President Mohamed Morsy’s Clean Homeland campaign is set to become an official institution that would work in partnership with the state and civil society "to oversee the beautification of the Egyptian street," said presidential spokesperson Yasser Ali on Monday.
He added that the institution would be formally established soon.
Ali said in a press briefing that the campaign was launched Friday and Saturday with the goal of creating "a nation that is clean from all types of corruption and negligence."
Over those two days, an estimated 107,000 volunteers from government institutions and civil society organizations removed 203,000 tons of construction debris and 120,000 tons of garbage from the streets of 22 governorates, Ali claimed, adding that in some areas volunteers removed debris that had been sitting in the street for up to five years.

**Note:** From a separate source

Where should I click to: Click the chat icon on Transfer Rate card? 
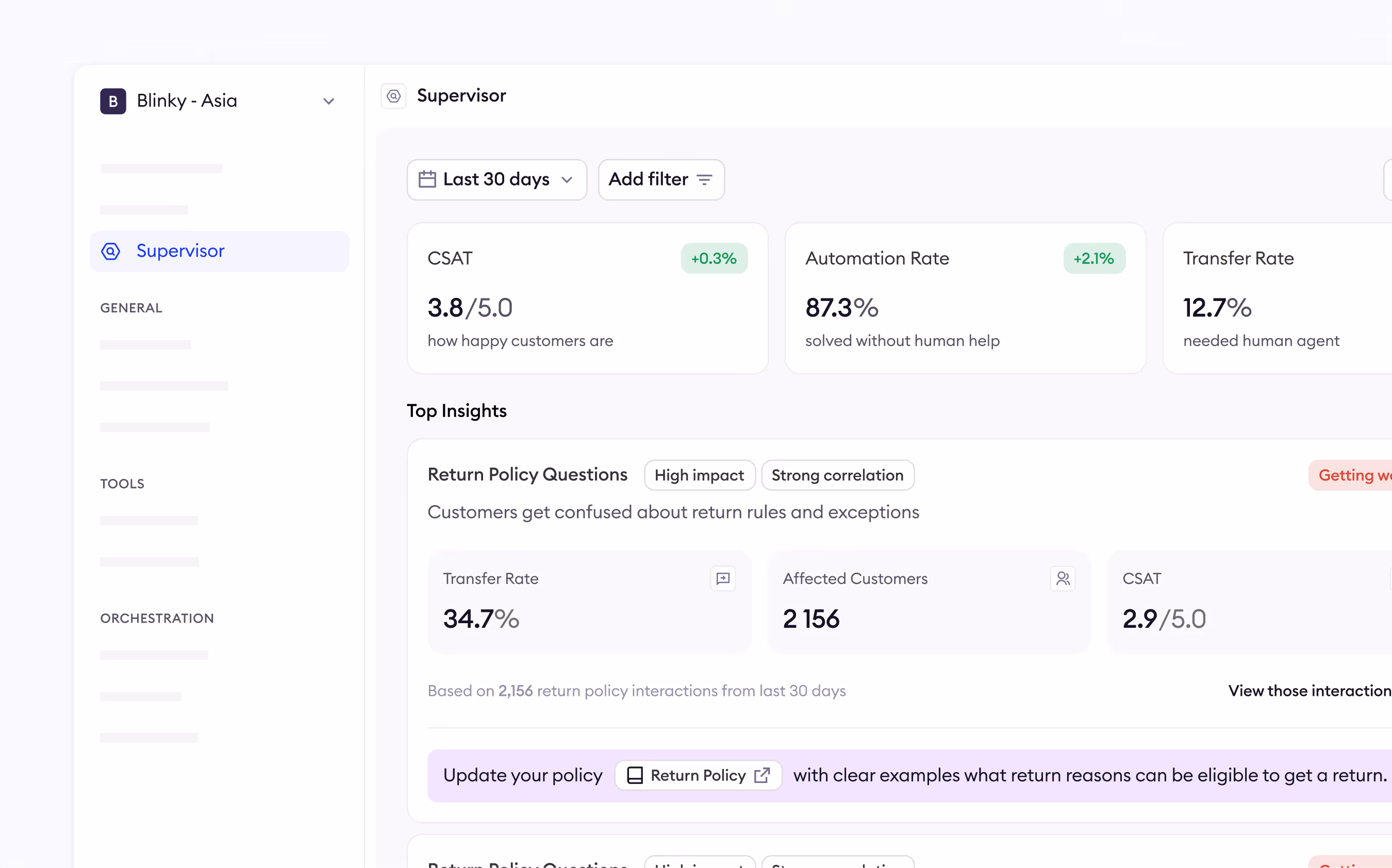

Clean Homeland achieved 60 percent of its goals for the weekend, Ali said.
The campaign is not meant to be a radical solution to the nation’s trash problem, Ali continued, but rather is intended to mobilize municipal governments to do their duty, as well as to encourage the principle of civic engagement. The campaign is also not meant to excuse corporations from their responsibility for cleaning up after themselves, Ali added.
The Freedom and Justice Party has supported the campaign, but other political parties call Clean Homeland evidence of the state’s infrastructural failures.
The Popular Social Alliance Party said last week that Egypt’s problems can’t be solved with these sorts of campaigns, which it claimed are based on a “twisted” understanding of civic engagement and societal participation.